**Prompt:**
What follows is a listing; restate every line of it word for word.

*** Input material ***

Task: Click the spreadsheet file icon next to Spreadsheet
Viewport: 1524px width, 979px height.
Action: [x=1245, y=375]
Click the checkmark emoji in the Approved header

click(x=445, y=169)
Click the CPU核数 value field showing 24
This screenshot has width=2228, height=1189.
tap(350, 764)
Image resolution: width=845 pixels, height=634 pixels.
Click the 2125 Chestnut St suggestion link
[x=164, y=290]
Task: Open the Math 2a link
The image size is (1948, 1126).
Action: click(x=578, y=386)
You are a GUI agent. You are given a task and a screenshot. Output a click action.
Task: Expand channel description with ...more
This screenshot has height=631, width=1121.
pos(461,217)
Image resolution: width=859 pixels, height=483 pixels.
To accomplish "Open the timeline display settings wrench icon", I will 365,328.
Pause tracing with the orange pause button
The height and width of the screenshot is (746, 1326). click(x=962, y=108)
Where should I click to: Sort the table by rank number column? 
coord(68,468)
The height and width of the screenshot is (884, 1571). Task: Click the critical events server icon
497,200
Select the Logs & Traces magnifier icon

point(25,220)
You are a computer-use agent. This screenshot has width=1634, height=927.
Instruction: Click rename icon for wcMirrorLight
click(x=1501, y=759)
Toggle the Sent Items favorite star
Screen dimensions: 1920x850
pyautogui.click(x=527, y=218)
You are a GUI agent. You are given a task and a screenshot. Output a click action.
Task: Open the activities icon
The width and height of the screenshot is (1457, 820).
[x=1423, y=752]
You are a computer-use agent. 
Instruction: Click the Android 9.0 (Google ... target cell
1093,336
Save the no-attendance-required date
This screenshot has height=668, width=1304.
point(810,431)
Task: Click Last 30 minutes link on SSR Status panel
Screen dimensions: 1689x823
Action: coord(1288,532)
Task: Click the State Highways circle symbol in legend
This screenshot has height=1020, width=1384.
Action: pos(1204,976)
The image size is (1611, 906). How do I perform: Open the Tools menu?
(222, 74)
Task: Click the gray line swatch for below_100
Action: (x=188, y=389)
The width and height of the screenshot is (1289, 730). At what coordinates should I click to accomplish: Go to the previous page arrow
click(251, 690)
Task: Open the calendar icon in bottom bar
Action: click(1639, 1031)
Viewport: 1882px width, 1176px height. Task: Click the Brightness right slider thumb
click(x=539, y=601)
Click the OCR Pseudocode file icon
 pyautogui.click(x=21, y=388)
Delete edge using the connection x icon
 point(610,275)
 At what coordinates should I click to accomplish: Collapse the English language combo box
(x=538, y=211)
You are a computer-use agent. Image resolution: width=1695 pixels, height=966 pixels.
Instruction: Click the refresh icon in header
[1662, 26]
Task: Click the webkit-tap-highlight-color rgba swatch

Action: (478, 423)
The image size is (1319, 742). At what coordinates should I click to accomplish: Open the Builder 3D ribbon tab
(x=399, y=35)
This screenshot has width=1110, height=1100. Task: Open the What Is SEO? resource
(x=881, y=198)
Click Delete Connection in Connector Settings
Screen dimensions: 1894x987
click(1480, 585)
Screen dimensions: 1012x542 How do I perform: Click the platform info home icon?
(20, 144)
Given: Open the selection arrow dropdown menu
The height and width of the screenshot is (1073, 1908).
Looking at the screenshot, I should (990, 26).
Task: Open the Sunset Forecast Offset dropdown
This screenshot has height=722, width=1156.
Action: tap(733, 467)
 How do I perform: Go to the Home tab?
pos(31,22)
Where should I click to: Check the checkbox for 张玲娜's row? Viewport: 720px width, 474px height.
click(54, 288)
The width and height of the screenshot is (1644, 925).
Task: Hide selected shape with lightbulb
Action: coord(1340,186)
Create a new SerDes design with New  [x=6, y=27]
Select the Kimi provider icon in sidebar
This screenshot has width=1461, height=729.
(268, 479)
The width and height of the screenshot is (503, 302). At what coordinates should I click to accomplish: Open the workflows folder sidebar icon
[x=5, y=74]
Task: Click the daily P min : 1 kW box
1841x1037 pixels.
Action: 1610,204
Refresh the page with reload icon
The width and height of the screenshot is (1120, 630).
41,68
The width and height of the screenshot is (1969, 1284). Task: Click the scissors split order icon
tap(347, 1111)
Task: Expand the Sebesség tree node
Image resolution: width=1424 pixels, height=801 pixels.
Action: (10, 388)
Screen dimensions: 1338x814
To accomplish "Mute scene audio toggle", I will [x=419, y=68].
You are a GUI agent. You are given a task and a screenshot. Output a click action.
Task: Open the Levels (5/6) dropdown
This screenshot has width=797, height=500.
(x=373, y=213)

*** End of Input material ***

**Solution to the exercise:**
Task: Click the spreadsheet file icon next to Spreadsheet
Viewport: 1524px width, 979px height.
Action: [x=1245, y=375]
Click the checkmark emoji in the Approved header

click(x=445, y=169)
Click the CPU核数 value field showing 24
This screenshot has width=2228, height=1189.
tap(350, 764)
Image resolution: width=845 pixels, height=634 pixels.
Click the 2125 Chestnut St suggestion link
[x=164, y=290]
Task: Open the Math 2a link
The image size is (1948, 1126).
Action: click(x=578, y=386)
You are a GUI agent. You are given a task and a screenshot. Output a click action.
Task: Expand channel description with ...more
This screenshot has height=631, width=1121.
pos(461,217)
Image resolution: width=859 pixels, height=483 pixels.
To accomplish "Open the timeline display settings wrench icon", I will 365,328.
Pause tracing with the orange pause button
The height and width of the screenshot is (746, 1326). click(x=962, y=108)
Where should I click to: Sort the table by rank number column? 
coord(68,468)
The height and width of the screenshot is (884, 1571). Task: Click the critical events server icon
497,200
Select the Logs & Traces magnifier icon

point(25,220)
You are a computer-use agent. This screenshot has width=1634, height=927.
Instruction: Click rename icon for wcMirrorLight
click(x=1501, y=759)
Toggle the Sent Items favorite star
Screen dimensions: 1920x850
pyautogui.click(x=527, y=218)
You are a GUI agent. You are given a task and a screenshot. Output a click action.
Task: Open the activities icon
The width and height of the screenshot is (1457, 820).
[x=1423, y=752]
You are a computer-use agent. 
Instruction: Click the Android 9.0 (Google ... target cell
1093,336
Save the no-attendance-required date
This screenshot has height=668, width=1304.
point(810,431)
Task: Click Last 30 minutes link on SSR Status panel
Screen dimensions: 1689x823
Action: coord(1288,532)
Task: Click the State Highways circle symbol in legend
This screenshot has height=1020, width=1384.
Action: pos(1204,976)
The image size is (1611, 906). How do I perform: Open the Tools menu?
(222, 74)
Task: Click the gray line swatch for below_100
Action: (x=188, y=389)
The width and height of the screenshot is (1289, 730). At what coordinates should I click to accomplish: Go to the previous page arrow
click(251, 690)
Task: Open the calendar icon in bottom bar
Action: click(1639, 1031)
Viewport: 1882px width, 1176px height. Task: Click the Brightness right slider thumb
click(x=539, y=601)
Click the OCR Pseudocode file icon
 pyautogui.click(x=21, y=388)
Delete edge using the connection x icon
 point(610,275)
 At what coordinates should I click to accomplish: Collapse the English language combo box
(x=538, y=211)
You are a computer-use agent. Image resolution: width=1695 pixels, height=966 pixels.
Instruction: Click the refresh icon in header
[1662, 26]
Task: Click the webkit-tap-highlight-color rgba swatch

Action: (478, 423)
The image size is (1319, 742). At what coordinates should I click to accomplish: Open the Builder 3D ribbon tab
(x=399, y=35)
This screenshot has width=1110, height=1100. Task: Open the What Is SEO? resource
(x=881, y=198)
Click Delete Connection in Connector Settings
Screen dimensions: 1894x987
click(1480, 585)
Screen dimensions: 1012x542 How do I perform: Click the platform info home icon?
(20, 144)
Given: Open the selection arrow dropdown menu
The height and width of the screenshot is (1073, 1908).
Looking at the screenshot, I should (990, 26).
Task: Open the Sunset Forecast Offset dropdown
This screenshot has height=722, width=1156.
Action: tap(733, 467)
 How do I perform: Go to the Home tab?
pos(31,22)
Where should I click to: Check the checkbox for 张玲娜's row? Viewport: 720px width, 474px height.
click(54, 288)
The width and height of the screenshot is (1644, 925).
Task: Hide selected shape with lightbulb
Action: coord(1340,186)
Create a new SerDes design with New  [x=6, y=27]
Select the Kimi provider icon in sidebar
This screenshot has width=1461, height=729.
(268, 479)
The width and height of the screenshot is (503, 302). At what coordinates should I click to accomplish: Open the workflows folder sidebar icon
[x=5, y=74]
Task: Click the daily P min : 1 kW box
1841x1037 pixels.
Action: 1610,204
Refresh the page with reload icon
The width and height of the screenshot is (1120, 630).
41,68
The width and height of the screenshot is (1969, 1284). Task: Click the scissors split order icon
tap(347, 1111)
Task: Expand the Sebesség tree node
Image resolution: width=1424 pixels, height=801 pixels.
Action: (10, 388)
Screen dimensions: 1338x814
To accomplish "Mute scene audio toggle", I will [x=419, y=68].
You are a GUI agent. You are given a task and a screenshot. Output a click action.
Task: Open the Levels (5/6) dropdown
This screenshot has width=797, height=500.
(x=373, y=213)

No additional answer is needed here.